I wrote my last post before I saw this, and so it was more random rambling on my part than a direct response to it.  Yes, I agree with you here.  Although (its almost wrong to say this at all, but take it in  context) I guess I'm not sure I agree with you with regards to QUITE how evil Hitler was.  He was probably the most evil man ever to live, but again, I think his goal was to take over Europe and create a master race in Europe, not necessarily to take over the entire world.  Its not necessarily that I think he would have turned down a chance to take over the entire world, but I think the idea of sustaining an empire that big is just impossible (Remember Hitler couldn't even deal with Russia.)  I don't remember where I read this, but I recall to reading somewhere that Hitler was ticked when he found out Japan had attacked Pearl Harbor.  Going to war with the US was just geopolitically terrible for Germany, and I think they would have avoided it if they could have.

Now, obviously, this isn't TO ANY DEGREE a justification of ANYTHING Nazi Germany did, but I don't think we should have gotten involved even there.

----------


## Brett85

> BTW: I've read end the fed and it seemed clear to me that Ron was opposed to WWII.  Its worth noting that Pat Buchanan is on the record for opposing it as well.  THat said, I think Pat has been on record for supporting some smaller interventions, while Ron has not.


Yeah, Buchanan seems terribly inconsistent to me.  He opposed American involvement in WWII but supported the surge in Iraq and supported sending in troops to rescue the kidnapped girls in Nigeria.

----------


## TaftFan

> Fair enough.  I'll lay this down and have the discussion.


Good!





> I think its something that needs to be addressed, though.  And I'll address it here.
> 
> The *purest* libertarian stance is that taxation is indeed theft, which goes along with the non-aggression principle as you mention later.  Now, I am not saying ALL libertarians agree with this, but it is the logical conclusion of libertarian thought (whether you agree with it or not.)

> [WORK REQUIRED]
Extract the passage of the forum thread starting at "Yeah, Buchanan seems" and ending at "have the discussion.". The rows have no connection to the forum thread.

> [MATERIAL PROVIDED]
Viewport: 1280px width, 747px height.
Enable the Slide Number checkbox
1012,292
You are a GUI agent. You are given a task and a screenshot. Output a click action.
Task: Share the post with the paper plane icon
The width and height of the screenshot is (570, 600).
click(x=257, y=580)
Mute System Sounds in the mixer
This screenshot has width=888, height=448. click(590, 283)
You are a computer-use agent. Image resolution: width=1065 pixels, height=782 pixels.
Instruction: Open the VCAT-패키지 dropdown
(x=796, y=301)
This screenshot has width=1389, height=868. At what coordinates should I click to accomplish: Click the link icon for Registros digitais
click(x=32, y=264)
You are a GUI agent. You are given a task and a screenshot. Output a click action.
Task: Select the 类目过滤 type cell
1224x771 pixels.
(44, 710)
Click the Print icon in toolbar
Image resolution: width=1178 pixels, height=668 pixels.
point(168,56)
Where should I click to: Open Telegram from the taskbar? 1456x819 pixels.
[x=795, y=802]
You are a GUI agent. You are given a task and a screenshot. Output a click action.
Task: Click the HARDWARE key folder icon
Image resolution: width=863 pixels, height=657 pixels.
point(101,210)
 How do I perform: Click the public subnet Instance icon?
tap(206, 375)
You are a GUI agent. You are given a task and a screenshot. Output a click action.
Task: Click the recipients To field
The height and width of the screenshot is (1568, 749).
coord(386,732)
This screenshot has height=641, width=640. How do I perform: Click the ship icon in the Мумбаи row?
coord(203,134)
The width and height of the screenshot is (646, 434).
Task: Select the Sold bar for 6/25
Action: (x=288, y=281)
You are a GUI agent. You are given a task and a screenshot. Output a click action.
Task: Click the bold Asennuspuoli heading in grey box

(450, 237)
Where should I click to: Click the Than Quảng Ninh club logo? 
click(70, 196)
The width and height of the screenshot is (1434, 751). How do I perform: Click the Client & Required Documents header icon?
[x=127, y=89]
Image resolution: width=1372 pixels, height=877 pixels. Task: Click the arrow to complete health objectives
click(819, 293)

> [EXERCISE SOLUTION]
Yeah, Buchanan seems terribly inconsistent to me.  He opposed American involvement in WWII but supported the surge in Iraq and supported sending in troops to rescue the kidnapped girls in Nigeria.

----------


## TaftFan

> Fair enough.  I'll lay this down and have the discussion.